[start of Data]
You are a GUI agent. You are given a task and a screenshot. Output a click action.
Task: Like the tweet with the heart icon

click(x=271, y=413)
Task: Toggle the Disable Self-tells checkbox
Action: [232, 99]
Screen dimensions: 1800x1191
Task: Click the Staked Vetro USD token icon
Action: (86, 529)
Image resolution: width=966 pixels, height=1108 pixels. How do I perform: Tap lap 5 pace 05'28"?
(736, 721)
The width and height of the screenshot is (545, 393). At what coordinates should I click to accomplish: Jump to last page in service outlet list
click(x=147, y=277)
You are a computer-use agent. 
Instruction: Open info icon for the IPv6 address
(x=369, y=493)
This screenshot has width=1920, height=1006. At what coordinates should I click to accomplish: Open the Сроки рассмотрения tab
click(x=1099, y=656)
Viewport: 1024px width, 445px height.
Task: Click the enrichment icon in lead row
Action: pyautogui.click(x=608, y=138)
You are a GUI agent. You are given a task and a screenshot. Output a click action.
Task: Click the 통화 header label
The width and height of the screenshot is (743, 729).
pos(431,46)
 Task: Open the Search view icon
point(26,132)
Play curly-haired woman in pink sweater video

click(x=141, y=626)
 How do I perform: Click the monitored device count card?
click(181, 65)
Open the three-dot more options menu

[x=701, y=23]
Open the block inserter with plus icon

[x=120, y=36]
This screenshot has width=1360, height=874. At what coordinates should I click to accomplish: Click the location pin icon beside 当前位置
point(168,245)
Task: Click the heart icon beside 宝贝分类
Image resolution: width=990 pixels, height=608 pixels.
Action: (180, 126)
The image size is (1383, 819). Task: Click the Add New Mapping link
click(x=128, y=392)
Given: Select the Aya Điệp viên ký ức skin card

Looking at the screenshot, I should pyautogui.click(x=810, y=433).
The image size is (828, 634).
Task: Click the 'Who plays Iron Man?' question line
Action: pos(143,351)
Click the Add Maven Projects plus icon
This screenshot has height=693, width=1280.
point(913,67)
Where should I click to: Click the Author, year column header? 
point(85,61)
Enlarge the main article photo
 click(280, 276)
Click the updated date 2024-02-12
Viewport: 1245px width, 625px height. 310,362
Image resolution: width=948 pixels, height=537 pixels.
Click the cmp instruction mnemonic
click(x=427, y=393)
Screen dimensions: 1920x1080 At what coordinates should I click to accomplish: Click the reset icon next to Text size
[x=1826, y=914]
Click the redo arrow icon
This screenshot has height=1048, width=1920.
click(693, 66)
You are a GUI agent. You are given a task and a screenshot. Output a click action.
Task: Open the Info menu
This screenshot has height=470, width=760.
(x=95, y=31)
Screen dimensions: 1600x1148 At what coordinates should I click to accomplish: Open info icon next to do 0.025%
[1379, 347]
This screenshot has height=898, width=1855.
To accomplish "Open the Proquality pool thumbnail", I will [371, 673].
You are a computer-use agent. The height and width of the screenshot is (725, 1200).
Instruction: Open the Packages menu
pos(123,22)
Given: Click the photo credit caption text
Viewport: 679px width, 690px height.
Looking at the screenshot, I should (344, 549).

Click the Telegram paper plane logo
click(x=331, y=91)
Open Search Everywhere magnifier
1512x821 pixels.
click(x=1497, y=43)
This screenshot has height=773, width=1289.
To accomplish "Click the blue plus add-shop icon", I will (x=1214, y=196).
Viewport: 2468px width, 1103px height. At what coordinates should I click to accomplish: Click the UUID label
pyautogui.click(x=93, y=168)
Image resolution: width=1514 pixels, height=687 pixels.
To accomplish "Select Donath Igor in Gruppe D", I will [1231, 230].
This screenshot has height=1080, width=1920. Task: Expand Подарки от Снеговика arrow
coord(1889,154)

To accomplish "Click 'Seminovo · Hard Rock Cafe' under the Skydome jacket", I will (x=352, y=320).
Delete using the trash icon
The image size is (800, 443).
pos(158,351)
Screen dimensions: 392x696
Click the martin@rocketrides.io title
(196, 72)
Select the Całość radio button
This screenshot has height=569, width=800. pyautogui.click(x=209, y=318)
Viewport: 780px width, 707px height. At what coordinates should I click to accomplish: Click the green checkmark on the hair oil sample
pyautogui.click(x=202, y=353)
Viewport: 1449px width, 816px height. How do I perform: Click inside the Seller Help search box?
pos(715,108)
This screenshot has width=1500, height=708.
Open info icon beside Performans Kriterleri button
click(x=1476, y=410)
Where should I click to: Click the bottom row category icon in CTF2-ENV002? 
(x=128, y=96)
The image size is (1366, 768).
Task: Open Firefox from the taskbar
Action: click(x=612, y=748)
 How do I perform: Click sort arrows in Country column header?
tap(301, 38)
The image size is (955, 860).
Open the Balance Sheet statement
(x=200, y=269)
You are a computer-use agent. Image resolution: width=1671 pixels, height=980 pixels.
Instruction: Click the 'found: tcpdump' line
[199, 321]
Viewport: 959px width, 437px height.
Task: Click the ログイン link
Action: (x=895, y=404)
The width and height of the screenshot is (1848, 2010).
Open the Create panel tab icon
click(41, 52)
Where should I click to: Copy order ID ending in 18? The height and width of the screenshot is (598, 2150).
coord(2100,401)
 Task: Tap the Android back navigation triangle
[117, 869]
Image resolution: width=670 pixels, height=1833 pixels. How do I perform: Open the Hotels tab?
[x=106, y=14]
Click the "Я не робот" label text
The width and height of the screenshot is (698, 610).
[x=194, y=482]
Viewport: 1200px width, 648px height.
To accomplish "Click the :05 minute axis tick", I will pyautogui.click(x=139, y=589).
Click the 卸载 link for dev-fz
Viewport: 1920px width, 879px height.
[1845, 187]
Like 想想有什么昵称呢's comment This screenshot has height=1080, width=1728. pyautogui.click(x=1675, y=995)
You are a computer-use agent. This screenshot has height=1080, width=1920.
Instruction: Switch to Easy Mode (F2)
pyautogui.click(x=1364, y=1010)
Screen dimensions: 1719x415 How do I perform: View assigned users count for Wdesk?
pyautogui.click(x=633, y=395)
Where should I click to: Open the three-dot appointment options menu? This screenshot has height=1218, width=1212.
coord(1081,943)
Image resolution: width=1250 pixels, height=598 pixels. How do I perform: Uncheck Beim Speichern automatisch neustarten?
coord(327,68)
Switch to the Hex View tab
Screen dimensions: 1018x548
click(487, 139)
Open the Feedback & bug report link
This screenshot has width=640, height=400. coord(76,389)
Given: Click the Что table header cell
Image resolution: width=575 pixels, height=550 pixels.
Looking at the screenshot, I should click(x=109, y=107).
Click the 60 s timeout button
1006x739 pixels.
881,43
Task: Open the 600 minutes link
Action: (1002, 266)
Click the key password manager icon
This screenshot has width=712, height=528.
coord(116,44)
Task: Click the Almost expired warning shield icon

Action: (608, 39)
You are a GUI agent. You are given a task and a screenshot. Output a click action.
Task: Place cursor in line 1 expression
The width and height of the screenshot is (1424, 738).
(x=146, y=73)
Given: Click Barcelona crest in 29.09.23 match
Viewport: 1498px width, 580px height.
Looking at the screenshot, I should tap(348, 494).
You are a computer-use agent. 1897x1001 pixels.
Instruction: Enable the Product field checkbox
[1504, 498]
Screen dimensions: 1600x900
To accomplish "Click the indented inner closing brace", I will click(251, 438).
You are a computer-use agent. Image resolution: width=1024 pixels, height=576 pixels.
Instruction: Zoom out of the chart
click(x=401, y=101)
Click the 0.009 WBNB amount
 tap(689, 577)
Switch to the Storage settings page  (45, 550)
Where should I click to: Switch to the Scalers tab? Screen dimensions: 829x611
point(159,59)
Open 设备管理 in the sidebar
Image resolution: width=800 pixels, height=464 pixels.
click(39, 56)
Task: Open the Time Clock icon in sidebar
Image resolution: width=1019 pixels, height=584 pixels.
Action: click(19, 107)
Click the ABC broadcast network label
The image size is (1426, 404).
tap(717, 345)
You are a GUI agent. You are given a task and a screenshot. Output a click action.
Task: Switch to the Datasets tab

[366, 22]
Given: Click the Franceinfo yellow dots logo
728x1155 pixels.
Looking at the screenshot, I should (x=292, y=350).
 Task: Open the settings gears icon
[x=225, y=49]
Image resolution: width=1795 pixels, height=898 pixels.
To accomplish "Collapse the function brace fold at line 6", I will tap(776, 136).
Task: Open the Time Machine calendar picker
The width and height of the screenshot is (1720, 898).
[end of Data]
> _Exercise objective_:
Copy the lines above, starting at the one containing "The width and height of the screenshot is (1848, 2010)." and ending at the one containing "[x=194, y=482]", with no changes.

> _Task answer_:
The width and height of the screenshot is (1848, 2010).
Open the Create panel tab icon
click(41, 52)
Where should I click to: Copy order ID ending in 18? The height and width of the screenshot is (598, 2150).
coord(2100,401)
 Task: Tap the Android back navigation triangle
[117, 869]
Image resolution: width=670 pixels, height=1833 pixels. How do I perform: Open the Hotels tab?
[x=106, y=14]
Click the "Я не робот" label text
The width and height of the screenshot is (698, 610).
[x=194, y=482]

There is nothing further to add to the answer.